● **Supplied passage**
Our entertainment-saturated society helps feed all sorts of illusions about reality. The fantasy of the perfect romantic and sexual relationship, the perfect lifestyle, and the perfect body all prove unattainable because the reality never lives up to the expectation.

The worst fallout comes in the marriage relationship. When two people can’t live up to each other’s expectations, they’ll look for their fantasized satisfaction in the next relationship, the next experience, the next excitement. But that path leads only to self-destruction and emptiness.

Marriage is the capstone of the family, the building block of human civilization. A society that does not honor and protect marriage undermines its very existence. Why? Because one of God’s designs for marriage is to show the next generation how a husband and wife demonstrate reciprocal, sacrificial love toward each other.

But when husbands and wives forsake that love, their marriage fails to be what God intended. When marriage fails, the whole family falls apart; when the family fails, the whole society suffers. And stories of societal suffering fill the headlines every day.

Now, more than ever before, is the time for Christians to declare and put on display what the Bible declares: God’s standard for marriage and the family is the only standard that can produce meaning, happiness, and fulfillment.

 

Divine Directives for Wives

 

One of the most explicit passages of Scripture that outlines God’s standard for marriage is Ephesians 5:22-33. Wives often bear the brunt of that section, but the majority of the passage deals with the husband’s attitude toward and responsibilities for his wife. Nonetheless, here’s the wife’s responsibility before the Lord:

Wives, be subject to your own husbands, as to the Lord. For the husband is the head of the wife, asChrist also is the head of the church, He Himself being the Savior of the body. But as the church is subject to Christ, so also the wives ought to be to their husbands in everything (vv. 22-24).

Submission in no way implies a difference in essence or worth; it does refer, however, to a willing submission of oneself. Wives, submission is to be your voluntary response to God’s will–it’s a willingness to give up your rights to other believers in general and ordained authority in particular, in this case your own husband.

Husbands aren’t to treat their wives like slaves, barking commands at them; they are to treat their wives as equals, assuming their God-given responsibility of caring, protecting, and providing for them.

Likewise wives fulfill their God-given responsibility when they submit willingly to their own husbands. That reflects not only the depth of intimacy and vitality in their relationship, but also the sense of ownership a wife has for her husband.

● **Exercise goal**
According to the marriage passage, what does most of Ephesians 5:22-33 deal with? The lines are separate material, unconnected to the marriage passage.

● **Data segment**
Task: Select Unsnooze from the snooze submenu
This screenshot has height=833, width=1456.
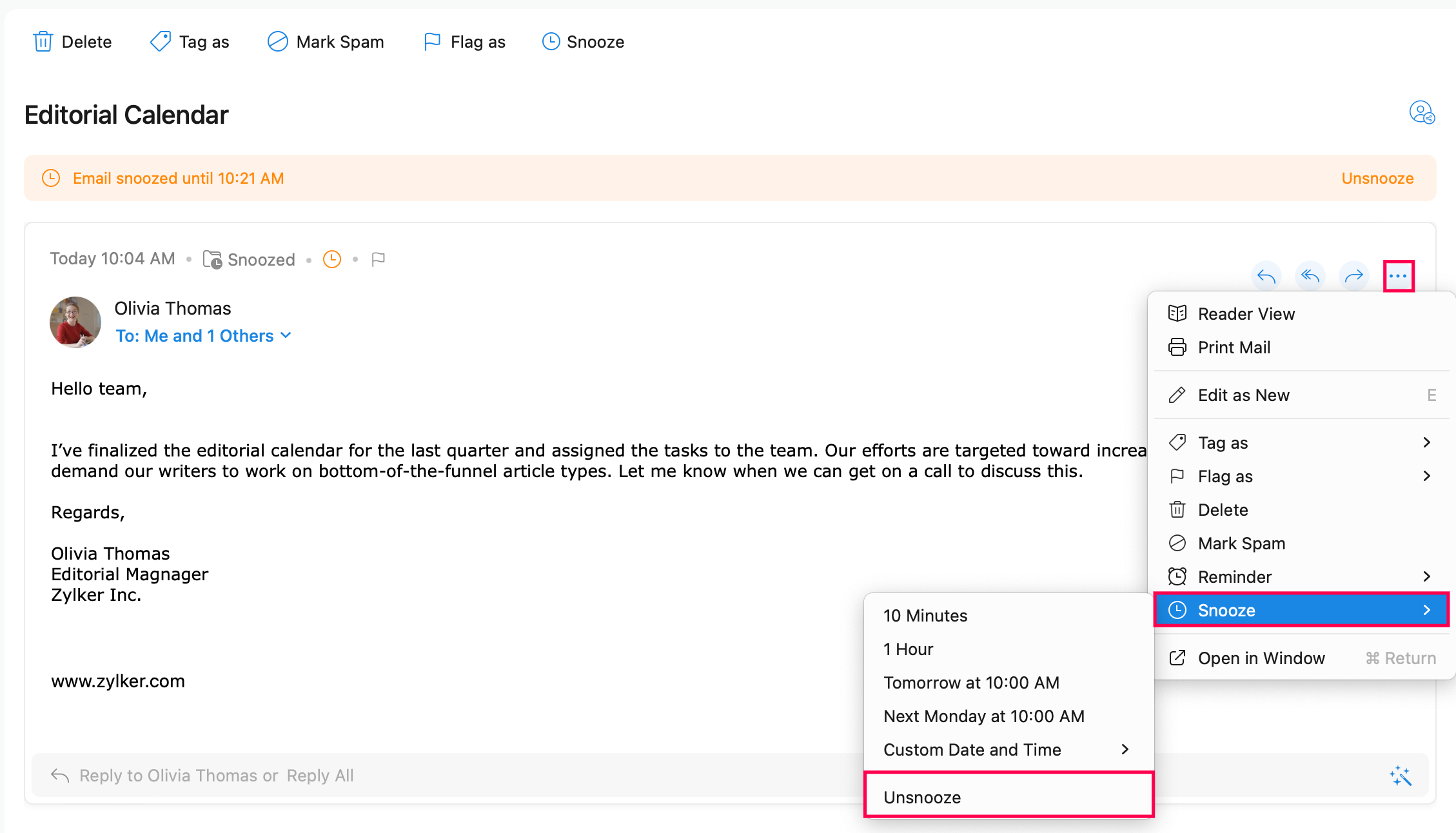Action: pyautogui.click(x=922, y=798)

● **Full output**
The husband's attitude toward and responsibilities for his wife.